DROP (Discrete Reasoning Over Paragraphs)
- Publisher: Facebook AI Research
- Download Address: https://github.com/allenai/allennlp-reading-comprehension/blob/master/allennlp_rc/eval/drop_eval.py
- Release Year: 2019
- Size: Approximately 2GB (contains over 7,000 passage-based questions)
- Description: The DROP dataset focuses on paragraph-level reasoning tasks, with questions typically involving discrete reasoning such as addition, subtraction, and summation. The application of the Chain-of-Thought (CoT) concept in this dataset is demonstrated through multi-step reasoning and information extraction, enabling the model to extract necessary information from the passage and perform step-by-step reasoning calculations to arrive at the final answer. This step-by-step reasoning approach helps the model achieve higher accuracy in understanding text and performing complex mathematical reasoning.

ReClor (Reasoning with Commonsense Logic)
- Publisher: Tsinghua University
- Download Address: https://whyu.me/reclor/
- Release Year: 2020
- Size: Approximately 1GB (contains over 9,000 reasoning questions)

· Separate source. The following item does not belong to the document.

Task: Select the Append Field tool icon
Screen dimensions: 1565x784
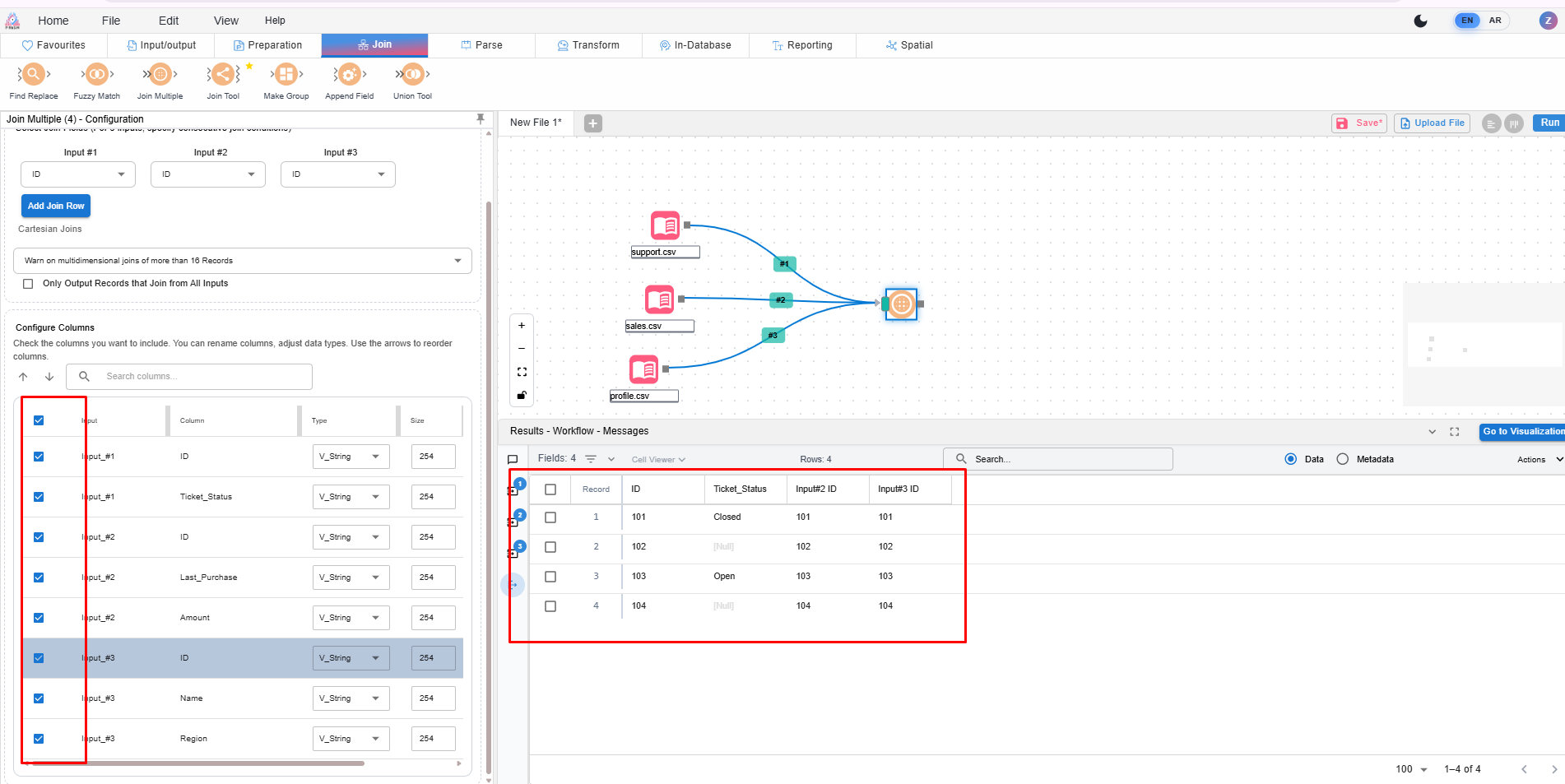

- Description: The ReClor dataset includes various types of commonsense and logical reasoning questions, requiring models to answer based on commonsense knowledge and logical reasoning. The application of the Chain-of-Thought (CoT) method in this dataset involves breaking down each problem into multiple reasoning steps, enabling the model to derive the correct answer through a more systematic and structured reasoning path. The step-by-step reasoning approach of CoT in the ReClor dataset makes complex reasoning problems easier to understand and solve.

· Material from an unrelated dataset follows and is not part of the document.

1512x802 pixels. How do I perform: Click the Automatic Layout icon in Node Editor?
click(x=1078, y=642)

AQUA-RAT (AQUA Reasoning and Answering Task)
- Publisher: Facebook AI Research
- Download Address: https://github.com/google-deepmind/AQuA
- Release Year: 2021
- Size: Approximately 500MB (contains about 10,000 reasoning questions)
- Description: The AQUA-RAT dataset includes open-ended questions that require commonsense reasoning and step-by-step reasoning. The application of Chain-of-Thought (CoT) in this dataset is reflected in helping the model derive answers through multi-step reasoning. Each problem requires the model to decompose the reasoning process, thereby drawing reasonable conclusions based on the provided information and commonsense knowledge. The use of the CoT method enables the model to handle more complex reasoning tasks, improving the accuracy and interpretability of the answers.

Conclusion
In this installment of the Reasoning Dataset Sharing Series, we have focused on introducing diverse datasets based on the Chain-of-Thought (CoT) reasoning method. The Most Comprehensive Reasoning Dataset Sharing Series aims to provide researchers and developers with a rich collection of open-source datasets. In the future, we will continue to publish more articles on reasoning datasets, exploring more challenging reasoning tasks and helping everyone better understand and apply these datasets.